[Records contained in a dataset]
•••••

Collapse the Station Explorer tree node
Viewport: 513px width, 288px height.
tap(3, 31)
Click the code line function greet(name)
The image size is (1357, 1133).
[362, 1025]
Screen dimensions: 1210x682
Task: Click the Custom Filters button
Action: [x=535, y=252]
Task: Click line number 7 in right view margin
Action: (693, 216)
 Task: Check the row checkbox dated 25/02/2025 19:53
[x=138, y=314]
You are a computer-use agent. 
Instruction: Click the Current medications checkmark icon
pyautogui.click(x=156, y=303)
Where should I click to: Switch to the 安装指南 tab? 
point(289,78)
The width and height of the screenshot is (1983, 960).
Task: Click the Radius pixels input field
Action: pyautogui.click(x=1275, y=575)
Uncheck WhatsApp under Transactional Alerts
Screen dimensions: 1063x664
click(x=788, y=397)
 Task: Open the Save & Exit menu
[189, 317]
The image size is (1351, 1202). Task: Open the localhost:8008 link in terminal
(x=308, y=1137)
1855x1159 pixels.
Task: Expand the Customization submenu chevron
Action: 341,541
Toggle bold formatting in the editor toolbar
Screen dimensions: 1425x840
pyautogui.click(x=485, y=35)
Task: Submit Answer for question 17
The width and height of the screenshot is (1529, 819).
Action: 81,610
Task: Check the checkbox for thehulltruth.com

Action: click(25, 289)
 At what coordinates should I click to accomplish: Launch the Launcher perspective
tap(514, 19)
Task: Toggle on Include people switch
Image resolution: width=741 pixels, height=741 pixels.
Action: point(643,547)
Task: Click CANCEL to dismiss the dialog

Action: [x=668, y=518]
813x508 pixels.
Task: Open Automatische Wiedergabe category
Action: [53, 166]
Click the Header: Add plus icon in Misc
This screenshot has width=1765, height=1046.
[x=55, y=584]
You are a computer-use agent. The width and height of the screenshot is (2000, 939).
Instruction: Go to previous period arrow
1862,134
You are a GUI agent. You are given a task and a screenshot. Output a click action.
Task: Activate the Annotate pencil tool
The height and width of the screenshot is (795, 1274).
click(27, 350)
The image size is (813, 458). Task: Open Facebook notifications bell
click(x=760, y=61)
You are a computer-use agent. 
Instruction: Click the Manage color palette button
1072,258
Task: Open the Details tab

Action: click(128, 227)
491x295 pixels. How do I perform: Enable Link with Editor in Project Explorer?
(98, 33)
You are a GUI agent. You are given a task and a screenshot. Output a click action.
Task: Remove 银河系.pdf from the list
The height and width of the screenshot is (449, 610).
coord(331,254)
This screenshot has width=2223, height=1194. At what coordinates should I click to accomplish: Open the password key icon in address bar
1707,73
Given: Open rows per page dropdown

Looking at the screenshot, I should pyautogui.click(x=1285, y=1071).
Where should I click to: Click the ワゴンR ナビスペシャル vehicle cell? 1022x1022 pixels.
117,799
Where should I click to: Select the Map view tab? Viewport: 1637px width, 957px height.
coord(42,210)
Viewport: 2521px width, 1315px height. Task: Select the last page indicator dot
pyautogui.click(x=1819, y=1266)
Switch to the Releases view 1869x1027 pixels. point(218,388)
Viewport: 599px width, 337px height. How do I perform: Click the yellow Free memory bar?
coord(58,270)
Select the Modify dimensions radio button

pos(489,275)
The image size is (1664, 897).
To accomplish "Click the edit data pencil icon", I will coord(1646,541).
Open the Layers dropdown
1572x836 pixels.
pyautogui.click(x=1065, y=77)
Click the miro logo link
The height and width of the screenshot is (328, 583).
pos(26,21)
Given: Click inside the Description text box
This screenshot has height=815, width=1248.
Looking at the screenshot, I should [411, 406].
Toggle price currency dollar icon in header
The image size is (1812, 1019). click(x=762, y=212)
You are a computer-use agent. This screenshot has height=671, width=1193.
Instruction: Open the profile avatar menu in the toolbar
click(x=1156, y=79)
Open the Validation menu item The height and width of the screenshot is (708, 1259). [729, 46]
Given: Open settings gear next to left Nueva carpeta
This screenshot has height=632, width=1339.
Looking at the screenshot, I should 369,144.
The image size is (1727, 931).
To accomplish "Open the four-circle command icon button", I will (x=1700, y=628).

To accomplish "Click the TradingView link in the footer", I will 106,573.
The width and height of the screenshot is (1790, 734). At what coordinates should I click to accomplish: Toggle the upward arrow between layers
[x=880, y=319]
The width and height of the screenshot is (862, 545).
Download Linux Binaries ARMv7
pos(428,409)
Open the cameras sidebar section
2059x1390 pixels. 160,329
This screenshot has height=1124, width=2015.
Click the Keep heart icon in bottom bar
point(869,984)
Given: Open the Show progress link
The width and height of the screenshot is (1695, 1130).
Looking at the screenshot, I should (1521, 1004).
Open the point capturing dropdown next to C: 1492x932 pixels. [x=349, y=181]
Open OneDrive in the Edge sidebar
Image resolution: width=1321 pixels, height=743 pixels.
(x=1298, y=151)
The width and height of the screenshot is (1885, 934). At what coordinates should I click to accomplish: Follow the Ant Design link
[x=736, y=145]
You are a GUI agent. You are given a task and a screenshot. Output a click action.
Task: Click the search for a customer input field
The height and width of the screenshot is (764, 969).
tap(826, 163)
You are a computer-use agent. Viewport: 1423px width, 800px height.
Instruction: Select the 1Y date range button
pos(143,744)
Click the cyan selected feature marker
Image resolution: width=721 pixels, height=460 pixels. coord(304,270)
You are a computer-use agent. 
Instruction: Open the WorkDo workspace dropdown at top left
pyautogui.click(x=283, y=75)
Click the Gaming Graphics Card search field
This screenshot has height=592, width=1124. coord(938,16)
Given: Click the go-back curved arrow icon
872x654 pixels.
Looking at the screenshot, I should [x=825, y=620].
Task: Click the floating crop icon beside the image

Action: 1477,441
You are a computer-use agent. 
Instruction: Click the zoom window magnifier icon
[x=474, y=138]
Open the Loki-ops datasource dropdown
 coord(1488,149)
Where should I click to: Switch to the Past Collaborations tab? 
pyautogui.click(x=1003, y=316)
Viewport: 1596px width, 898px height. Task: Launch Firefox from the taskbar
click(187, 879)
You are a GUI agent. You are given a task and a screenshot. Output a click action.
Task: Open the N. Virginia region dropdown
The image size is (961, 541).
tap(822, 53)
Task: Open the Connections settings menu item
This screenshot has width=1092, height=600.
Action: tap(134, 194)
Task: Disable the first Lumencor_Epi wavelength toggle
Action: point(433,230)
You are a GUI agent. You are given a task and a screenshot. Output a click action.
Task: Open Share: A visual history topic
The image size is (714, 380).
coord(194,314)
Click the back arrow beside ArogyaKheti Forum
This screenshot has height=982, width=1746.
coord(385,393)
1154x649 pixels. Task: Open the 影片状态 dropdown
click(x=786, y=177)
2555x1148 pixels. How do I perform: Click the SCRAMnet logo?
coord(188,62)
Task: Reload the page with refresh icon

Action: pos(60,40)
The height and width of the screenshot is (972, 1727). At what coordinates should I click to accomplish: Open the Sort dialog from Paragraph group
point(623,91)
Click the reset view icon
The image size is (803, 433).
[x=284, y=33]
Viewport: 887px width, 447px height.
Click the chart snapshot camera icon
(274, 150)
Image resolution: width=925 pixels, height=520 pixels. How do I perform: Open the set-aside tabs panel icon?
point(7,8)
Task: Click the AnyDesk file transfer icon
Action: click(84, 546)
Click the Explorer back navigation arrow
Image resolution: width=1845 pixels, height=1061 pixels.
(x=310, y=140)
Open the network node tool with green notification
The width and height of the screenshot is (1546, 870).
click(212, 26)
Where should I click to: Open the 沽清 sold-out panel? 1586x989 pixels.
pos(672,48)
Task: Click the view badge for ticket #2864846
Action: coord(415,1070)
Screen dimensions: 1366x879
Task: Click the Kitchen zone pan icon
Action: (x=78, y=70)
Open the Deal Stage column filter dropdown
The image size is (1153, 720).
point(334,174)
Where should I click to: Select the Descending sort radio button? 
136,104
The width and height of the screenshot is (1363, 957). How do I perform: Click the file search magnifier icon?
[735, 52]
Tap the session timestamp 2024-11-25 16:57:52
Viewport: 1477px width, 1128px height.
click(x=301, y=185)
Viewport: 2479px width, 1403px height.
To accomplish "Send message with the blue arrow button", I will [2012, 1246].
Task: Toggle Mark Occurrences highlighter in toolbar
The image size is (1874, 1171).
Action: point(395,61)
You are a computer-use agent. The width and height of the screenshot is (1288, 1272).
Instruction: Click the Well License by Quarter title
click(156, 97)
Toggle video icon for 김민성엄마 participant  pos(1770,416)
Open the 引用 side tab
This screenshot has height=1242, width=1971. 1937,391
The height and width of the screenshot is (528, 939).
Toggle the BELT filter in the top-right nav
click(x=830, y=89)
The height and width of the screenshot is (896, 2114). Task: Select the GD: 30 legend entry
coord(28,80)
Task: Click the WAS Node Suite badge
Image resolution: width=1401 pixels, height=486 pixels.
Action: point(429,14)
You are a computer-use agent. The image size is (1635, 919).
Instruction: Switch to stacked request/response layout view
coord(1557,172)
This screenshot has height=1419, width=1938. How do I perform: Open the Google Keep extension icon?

•••••

- **Prompt**
Only lines with the word "item" are wanted, so copy each one from the records.

- **Exercise result**
Open the Validation menu item The height and width of the screenshot is (708, 1259). [729, 46]
Task: Open the Connections settings menu item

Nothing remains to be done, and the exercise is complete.